LITALICO仕事ナビが、2017年12月に就労支援事業所を探したことのある方(877名)を対象に実施した調査
LITALICO仕事ナビが、2017年12月に就労支援事業所を探したことのある方(877名)を対象に実施した調査
インターネットを利用した事業所探しが主流となっている現状がうかがえる
インターネットを利用した事業所探しが主流となっている現状がうかがえる

 今回のLITALICO仕事ナビ立ち上げの背景には、こうした就労支援事業所側が、支援時間ではなく隙間時間で新規の利用者獲得を低コストで行い、経営を安定させることにある。そして利用者側の、数多くの事業所を検索ができ、比較などがわかりやすく最適な事業所選びができるという、双方の課題解決を図るためとしている。

 就労支援事業所側の料金プランとして初期費用を無料にし、月額固定費も無料にするプランも設けて、できるだけ敷居を低くする施策も実施。また今後は情報冊子の配布を行う予定で、インターネットを使っていないユーザーに向けた周知も図るという。また中長期的には、施設に入った方が自分に合った企業に就職していくという、求人面のサポートができるようなところまでサービスを展開していきたいとしている。
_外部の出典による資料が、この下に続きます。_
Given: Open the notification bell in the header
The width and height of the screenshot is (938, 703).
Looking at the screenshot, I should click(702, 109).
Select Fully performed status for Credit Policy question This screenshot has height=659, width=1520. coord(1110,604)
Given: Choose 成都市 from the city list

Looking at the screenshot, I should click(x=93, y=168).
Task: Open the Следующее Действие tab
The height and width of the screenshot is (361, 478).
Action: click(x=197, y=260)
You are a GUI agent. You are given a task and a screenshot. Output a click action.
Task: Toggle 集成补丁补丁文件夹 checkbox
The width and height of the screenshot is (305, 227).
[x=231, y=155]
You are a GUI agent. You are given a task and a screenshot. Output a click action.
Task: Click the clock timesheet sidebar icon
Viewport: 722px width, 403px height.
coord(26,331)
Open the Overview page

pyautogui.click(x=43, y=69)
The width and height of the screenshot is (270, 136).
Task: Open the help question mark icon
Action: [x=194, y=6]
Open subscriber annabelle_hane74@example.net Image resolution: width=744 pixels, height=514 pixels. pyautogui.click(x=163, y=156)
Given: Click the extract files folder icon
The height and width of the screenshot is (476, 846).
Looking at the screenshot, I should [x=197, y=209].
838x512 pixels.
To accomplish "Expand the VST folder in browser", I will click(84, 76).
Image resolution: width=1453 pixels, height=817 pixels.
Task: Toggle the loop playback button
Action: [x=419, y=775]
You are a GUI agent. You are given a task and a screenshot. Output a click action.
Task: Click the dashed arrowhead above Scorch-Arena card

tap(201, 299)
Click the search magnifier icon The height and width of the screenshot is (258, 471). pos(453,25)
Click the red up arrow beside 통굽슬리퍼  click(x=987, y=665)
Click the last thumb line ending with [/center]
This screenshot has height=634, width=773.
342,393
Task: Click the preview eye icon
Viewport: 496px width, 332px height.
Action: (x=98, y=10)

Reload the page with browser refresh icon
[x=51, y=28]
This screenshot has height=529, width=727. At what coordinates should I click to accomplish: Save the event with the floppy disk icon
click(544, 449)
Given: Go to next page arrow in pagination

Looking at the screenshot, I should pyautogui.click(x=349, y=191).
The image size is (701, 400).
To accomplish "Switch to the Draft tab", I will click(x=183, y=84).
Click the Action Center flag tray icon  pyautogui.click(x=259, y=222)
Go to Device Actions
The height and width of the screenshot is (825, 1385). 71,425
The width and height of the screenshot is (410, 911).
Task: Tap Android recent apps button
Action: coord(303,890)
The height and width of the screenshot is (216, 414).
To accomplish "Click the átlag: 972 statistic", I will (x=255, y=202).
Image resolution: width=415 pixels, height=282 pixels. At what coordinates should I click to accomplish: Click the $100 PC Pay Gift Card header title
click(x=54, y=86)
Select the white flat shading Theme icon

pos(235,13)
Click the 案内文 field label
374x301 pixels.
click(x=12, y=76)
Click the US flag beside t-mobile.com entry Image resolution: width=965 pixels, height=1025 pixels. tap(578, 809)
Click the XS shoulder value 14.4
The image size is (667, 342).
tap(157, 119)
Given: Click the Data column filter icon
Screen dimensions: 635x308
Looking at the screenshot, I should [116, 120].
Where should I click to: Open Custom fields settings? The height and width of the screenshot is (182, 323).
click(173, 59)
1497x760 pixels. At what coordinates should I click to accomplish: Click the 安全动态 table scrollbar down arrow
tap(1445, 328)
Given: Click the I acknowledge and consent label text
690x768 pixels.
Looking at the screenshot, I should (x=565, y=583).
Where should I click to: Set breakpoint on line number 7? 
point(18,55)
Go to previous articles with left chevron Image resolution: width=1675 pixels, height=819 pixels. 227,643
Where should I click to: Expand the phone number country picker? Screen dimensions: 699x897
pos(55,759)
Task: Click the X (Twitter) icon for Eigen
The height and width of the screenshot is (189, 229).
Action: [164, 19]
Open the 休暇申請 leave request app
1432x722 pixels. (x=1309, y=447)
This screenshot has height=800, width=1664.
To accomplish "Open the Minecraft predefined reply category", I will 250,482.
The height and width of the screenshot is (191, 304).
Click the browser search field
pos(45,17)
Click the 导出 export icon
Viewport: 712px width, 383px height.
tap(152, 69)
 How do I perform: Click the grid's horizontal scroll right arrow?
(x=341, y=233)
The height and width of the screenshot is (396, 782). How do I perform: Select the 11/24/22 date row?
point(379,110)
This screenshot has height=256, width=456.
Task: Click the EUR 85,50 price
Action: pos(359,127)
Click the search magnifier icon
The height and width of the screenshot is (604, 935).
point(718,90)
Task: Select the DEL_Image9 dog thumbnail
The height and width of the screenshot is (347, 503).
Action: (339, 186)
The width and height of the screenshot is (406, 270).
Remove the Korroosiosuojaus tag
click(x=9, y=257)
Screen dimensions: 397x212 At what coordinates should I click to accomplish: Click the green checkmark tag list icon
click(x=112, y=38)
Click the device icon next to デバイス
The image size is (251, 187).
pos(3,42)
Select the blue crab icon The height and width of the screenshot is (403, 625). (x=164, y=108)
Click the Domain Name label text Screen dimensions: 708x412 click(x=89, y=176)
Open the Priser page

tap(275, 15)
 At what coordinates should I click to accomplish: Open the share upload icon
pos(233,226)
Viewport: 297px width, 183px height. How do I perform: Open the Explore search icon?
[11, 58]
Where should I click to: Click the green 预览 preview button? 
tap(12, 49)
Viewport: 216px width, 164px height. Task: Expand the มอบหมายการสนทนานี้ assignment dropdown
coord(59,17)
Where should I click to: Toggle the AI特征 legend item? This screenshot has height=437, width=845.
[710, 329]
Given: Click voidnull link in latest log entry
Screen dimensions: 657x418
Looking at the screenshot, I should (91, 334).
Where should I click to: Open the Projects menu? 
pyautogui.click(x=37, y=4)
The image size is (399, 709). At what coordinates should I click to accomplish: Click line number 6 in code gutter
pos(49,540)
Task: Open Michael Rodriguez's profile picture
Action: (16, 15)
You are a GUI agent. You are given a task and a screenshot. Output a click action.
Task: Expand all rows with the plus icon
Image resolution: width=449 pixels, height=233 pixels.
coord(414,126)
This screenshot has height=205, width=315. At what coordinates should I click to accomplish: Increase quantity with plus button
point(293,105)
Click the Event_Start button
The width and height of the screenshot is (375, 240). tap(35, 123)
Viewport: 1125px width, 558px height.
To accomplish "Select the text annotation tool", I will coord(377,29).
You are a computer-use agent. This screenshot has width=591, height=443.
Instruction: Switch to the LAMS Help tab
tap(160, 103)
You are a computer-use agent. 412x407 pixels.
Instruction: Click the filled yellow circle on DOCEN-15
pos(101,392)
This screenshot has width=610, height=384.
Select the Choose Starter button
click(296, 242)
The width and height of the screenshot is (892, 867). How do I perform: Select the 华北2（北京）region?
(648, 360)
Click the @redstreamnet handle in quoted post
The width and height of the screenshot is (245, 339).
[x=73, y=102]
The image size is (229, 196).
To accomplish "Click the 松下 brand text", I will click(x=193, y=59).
 中俣氏は「福祉の業界は“昔ながら”の風習がいまだに強く、大小さまざまな理由からIT化が圧倒的に遅れていた。だが、利用者がインターネットを多く活用していることがわかった今だからこそ、変わっていく必要があると感じている。と同時に、就労支援施設があること自体、一般的には全く知られていないと言っていい。こうしたサービスを世に出すことで、障がいを抱えてしまった方々に就労支援事業所という存在があることを知ってもらうこと、そして一般の方にも障がい者就職の実態を一片でも知ってもらうことができたら」と語った。